Si le terme de « ronronthérapie » peut faire sourire, le concept, lui, est pris au sérieux par de nombreux médecins et chercheurs. On sait depuis longtemps que la présence des animaux est apaisante. La ronronthérapie affirme que le chat, par ses ronronnements, aurait des effets bénéfiques sur notre santé, en particulier mentale. « Elle agit comme un médicament, sans effets secondaires », assure le Dr Jean-Yves Gauchet, vétérinaire et auteur du concept. Il répond à nos questions.
Quels sont les effets des ronronnements sur notre cerveau ?
Ils activent les récepteurs sensoriels situés sous notre peau (corpuscules de Pacini), qui génèrent une sensation de plaisir. Les vibrations déclenchent dans notre cerveau la production d’endorphine, l’hormone antistress, ou de sérotonine, celle du bonheur. Notre esprit s’apaise et se tourne vers des pensées positives. « La fréquence du ronronnement est basse, de 25 à 50 hertz, note le vétérinaire. Les musicologues utilisent les mêmes fréquences quand ils veulent susciter une émotion forte, dans un film par exemple. » Le ronron calmerait donc l’anxiété, mais aussi certaines douleurs, en détournant notre attention.
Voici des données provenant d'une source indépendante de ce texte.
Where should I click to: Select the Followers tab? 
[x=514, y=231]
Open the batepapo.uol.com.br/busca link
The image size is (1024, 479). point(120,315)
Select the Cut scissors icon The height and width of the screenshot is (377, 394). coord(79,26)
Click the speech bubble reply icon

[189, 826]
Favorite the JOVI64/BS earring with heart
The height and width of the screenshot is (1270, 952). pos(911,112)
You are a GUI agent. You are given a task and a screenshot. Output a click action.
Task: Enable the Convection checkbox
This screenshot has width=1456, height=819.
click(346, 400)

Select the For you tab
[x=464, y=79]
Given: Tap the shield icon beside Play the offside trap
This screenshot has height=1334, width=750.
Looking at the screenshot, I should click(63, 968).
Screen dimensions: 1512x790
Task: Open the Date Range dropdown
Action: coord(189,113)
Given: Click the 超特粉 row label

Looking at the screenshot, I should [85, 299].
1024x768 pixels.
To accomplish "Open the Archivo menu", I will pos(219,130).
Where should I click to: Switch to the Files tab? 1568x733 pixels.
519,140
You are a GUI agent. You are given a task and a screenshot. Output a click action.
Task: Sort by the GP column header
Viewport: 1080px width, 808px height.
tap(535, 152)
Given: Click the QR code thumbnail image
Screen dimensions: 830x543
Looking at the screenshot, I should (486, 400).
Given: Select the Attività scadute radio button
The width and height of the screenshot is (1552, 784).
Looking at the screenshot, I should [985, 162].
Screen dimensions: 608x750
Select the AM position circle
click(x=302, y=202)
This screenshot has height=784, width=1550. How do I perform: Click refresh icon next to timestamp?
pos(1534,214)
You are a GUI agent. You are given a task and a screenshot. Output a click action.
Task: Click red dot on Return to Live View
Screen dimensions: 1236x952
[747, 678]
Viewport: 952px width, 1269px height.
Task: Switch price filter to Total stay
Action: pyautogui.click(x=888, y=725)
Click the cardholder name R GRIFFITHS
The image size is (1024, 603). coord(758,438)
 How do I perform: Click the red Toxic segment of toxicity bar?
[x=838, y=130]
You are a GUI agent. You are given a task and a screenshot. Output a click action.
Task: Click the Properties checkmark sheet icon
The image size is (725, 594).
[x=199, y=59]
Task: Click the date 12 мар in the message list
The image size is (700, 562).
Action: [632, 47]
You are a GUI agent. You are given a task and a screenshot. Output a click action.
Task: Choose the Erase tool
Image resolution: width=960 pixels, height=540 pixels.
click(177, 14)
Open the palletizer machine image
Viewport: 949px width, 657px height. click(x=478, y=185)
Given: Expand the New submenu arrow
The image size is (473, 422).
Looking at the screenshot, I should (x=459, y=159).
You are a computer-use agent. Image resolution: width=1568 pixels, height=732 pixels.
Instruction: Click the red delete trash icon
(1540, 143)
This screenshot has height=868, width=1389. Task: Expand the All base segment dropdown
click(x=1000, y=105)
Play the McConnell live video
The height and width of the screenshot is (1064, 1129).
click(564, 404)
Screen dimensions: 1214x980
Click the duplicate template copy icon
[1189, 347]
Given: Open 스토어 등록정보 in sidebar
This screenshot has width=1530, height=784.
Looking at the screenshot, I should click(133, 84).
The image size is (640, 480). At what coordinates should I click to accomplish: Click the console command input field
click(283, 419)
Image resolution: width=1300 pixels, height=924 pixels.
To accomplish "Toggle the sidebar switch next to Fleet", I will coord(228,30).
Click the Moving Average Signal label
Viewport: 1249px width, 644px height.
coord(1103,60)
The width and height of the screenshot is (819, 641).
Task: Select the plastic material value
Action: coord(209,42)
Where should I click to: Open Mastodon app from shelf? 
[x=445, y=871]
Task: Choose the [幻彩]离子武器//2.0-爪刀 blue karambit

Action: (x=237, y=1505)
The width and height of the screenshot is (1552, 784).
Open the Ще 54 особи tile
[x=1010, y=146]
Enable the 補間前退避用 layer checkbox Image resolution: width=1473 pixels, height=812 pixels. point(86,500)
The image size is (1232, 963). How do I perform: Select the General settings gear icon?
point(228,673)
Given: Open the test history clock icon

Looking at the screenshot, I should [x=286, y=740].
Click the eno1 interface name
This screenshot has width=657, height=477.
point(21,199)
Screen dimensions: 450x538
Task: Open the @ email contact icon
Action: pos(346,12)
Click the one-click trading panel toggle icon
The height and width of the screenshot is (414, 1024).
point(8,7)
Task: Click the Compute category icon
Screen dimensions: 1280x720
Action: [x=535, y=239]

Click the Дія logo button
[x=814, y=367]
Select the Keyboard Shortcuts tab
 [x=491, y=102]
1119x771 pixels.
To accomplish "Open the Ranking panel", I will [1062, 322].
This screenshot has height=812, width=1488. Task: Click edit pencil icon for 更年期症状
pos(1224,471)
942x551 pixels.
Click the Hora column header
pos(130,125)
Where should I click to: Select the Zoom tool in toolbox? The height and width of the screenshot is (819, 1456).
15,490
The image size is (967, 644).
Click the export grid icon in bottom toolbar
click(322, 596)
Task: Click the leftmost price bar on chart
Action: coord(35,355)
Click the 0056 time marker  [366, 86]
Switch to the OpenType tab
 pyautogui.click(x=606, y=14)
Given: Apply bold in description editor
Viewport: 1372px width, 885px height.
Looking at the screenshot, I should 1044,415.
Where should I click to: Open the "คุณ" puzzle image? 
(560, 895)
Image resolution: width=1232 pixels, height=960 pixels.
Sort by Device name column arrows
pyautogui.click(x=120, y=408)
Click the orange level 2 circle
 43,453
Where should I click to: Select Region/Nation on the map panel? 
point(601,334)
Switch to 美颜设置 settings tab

Les bienfaits de la ronronthérapie sont-ils prouvés ?
Plusieurs études, notamment anglo-saxonnes, ont été réalisées dès les années 50 pour comprendre l’impact du ronronnement sur notre esprit et sur notre corps. Le Dr Gauchet lui-même a mené une étude en 2002 auprès de 50 volontaires, sur la base d’un CD de ronrons de Rouky, l’un de ses « chats patients ». Tous les participants ont affirmé avoir ressenti davantage de bien-être, de sérénité et avoir eu plus de facilités à l’endormissement. Pour autant, il ne s’agit pas d’un effet reconnu.
Certaines personnes y sont-elles plus sensibles ?
« Oui, celles qui ont eu des chats dans leur enfance, souligne le Dr Gauchet. Le ronron agit comme une madeleine de Proust : dès qu’il se met en marche, des images de bien-être peuvent rejaillir. »
Autrement dit, la ronronthérapie repose sur le souvenir émotionnel. Plus on a de souvenirs de moments relaxants avec un chat, plus on profite, adulte, de ces bienfaits. À l’inverse, les gens qui n’ont pas été habitués à vivre avec un félin ou qui en ont peur auront du mal à être touchés. Une étude de 2012 montre par ailleurs que les ronronnements seraient très bénéfiques pour les enfants autistes et les personnes âgées.